Transcutaneous implants that penetrate through the depth of the skin are used in numerous clinical applications, including prosthetics and dental implants. Favorable interactions between the implant surface and the respective skin layers are critical for the long-term success of transcutaneous implantable devices, hence, it is essential to understand the physiologic response elicited by skin–biomaterial interactions. Recent studies have shown that material surfaces that provide topographic cues at the nanoscale level may provide one possible solution to enhanced biomaterial integration, thus preventing biomaterial rejection. In this study titania nanotube arrays were fabricated using a simple anodization technique as potential interfaces for transcutaneous implantable devices. The in vitro functionality of human dermal fibroblasts and epidermal keratinocytes were evaluated on these nanotube arrays (diameter 70–90 nm, length 1–1.5 μm).
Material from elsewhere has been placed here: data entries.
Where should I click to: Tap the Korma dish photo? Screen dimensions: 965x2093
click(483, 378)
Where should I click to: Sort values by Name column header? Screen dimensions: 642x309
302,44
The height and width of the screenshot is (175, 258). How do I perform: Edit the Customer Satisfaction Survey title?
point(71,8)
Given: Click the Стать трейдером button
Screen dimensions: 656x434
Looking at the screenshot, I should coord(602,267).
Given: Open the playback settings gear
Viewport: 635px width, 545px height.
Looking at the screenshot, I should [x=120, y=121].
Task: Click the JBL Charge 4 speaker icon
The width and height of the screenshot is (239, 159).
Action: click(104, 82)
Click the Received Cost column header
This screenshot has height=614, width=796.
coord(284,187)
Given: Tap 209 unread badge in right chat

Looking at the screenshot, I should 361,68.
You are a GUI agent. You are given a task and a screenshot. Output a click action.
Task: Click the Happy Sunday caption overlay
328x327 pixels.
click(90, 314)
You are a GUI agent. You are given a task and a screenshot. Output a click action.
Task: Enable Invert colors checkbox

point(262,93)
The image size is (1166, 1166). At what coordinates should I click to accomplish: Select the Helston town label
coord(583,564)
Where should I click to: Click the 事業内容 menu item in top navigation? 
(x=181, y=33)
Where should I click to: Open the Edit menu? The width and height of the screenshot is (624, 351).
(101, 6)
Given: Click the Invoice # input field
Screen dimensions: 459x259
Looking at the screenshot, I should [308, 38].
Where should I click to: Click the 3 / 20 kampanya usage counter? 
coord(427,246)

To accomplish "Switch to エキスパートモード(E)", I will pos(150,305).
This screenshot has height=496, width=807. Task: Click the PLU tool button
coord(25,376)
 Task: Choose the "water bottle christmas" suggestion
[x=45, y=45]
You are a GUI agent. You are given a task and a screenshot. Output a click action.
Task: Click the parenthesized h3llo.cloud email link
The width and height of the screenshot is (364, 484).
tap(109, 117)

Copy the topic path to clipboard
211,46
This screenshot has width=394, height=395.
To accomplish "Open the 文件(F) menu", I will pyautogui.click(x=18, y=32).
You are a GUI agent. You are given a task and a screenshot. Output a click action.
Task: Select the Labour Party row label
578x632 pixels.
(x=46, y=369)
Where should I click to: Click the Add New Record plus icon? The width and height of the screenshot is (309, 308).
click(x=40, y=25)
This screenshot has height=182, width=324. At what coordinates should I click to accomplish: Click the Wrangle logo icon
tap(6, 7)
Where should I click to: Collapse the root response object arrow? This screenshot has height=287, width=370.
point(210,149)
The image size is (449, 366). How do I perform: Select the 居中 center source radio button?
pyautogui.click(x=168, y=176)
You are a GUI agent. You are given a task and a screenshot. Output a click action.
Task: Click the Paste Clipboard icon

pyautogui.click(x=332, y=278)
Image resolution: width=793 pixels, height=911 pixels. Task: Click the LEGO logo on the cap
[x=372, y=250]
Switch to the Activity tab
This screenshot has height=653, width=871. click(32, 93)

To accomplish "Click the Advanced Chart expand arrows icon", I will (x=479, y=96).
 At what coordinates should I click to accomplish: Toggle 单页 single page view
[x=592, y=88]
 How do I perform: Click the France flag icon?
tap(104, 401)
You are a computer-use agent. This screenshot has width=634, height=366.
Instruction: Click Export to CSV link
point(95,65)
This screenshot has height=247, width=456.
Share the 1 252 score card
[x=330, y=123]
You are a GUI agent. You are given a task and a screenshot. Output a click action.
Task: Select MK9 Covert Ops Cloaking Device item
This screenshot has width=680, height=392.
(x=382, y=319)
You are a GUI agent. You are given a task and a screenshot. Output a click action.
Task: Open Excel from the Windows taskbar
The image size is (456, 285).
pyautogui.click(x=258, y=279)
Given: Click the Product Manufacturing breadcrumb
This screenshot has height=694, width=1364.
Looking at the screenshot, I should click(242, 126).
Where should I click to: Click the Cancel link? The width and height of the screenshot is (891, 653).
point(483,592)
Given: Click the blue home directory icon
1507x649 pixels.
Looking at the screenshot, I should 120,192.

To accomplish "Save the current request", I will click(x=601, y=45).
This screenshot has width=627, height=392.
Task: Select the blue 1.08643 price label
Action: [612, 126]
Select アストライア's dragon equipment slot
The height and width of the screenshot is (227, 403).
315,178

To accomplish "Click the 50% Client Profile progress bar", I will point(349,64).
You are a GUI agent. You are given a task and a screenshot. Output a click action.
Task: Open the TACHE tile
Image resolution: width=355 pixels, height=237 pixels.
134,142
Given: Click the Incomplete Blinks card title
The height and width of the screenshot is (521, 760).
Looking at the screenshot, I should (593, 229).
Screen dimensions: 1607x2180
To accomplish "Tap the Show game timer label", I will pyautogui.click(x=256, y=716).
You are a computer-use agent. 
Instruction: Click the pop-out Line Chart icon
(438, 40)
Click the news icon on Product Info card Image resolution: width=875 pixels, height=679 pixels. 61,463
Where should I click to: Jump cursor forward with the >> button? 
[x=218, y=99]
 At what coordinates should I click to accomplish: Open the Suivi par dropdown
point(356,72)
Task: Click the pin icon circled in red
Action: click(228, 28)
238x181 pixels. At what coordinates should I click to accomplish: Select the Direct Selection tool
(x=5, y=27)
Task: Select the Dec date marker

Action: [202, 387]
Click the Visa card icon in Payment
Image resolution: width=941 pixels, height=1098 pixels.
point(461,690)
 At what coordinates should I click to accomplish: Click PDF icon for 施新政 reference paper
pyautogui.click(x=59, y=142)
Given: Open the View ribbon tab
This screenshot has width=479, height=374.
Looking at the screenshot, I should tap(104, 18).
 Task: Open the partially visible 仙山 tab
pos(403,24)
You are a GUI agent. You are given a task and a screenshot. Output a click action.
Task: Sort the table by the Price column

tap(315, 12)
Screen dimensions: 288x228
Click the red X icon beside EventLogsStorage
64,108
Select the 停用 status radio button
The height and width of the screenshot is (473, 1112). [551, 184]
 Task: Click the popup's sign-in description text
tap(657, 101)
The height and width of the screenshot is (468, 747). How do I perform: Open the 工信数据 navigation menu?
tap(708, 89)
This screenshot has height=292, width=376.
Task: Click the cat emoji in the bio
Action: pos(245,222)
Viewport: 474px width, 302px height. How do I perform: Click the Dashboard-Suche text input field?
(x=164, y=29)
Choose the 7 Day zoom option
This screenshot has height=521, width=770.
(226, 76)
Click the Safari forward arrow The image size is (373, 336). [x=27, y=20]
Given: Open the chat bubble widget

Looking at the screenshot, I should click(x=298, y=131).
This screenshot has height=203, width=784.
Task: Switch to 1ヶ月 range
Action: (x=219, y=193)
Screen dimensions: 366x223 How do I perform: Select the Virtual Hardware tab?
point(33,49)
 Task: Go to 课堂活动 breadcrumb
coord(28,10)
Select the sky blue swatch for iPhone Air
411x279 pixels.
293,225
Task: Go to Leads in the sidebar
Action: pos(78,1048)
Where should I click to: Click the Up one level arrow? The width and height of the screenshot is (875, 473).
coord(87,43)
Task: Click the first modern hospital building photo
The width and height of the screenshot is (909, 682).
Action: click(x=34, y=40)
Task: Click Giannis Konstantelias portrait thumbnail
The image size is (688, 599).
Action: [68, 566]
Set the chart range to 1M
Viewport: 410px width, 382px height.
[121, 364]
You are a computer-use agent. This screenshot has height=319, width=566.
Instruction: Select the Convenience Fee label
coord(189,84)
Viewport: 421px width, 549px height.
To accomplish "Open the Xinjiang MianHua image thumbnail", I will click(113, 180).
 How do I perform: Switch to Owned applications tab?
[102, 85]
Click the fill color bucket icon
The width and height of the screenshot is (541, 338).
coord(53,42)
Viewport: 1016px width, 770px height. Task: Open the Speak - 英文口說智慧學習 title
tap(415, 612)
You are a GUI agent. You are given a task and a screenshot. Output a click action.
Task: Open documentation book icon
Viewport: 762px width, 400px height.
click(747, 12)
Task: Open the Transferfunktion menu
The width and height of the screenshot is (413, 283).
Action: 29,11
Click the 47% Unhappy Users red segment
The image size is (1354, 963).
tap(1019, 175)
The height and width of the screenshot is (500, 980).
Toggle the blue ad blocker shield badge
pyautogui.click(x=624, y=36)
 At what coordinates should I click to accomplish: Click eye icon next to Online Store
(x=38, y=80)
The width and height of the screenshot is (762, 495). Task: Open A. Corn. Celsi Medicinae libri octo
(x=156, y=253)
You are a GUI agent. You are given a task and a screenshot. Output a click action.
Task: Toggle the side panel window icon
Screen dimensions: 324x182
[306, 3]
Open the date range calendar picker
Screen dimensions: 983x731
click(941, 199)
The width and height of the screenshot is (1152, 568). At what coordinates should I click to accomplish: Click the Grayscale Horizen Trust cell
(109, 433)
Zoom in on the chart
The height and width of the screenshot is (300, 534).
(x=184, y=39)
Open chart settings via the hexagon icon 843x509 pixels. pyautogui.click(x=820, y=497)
Cellular functionality in terms of adhesion, proliferation, orientation, viability, cytoskeletal organization, differentiation and morphology were investigated for up to 4 days in culture using fluorescence microscope imaging, a cell viability assay, indirect immunofluorescence and scanning electron microscopy. The results reported in this study indicate increased dermal fibroblast and decreased epidermal keratinocyte adhesion, proliferation and differentiation on titania nanotube arrays.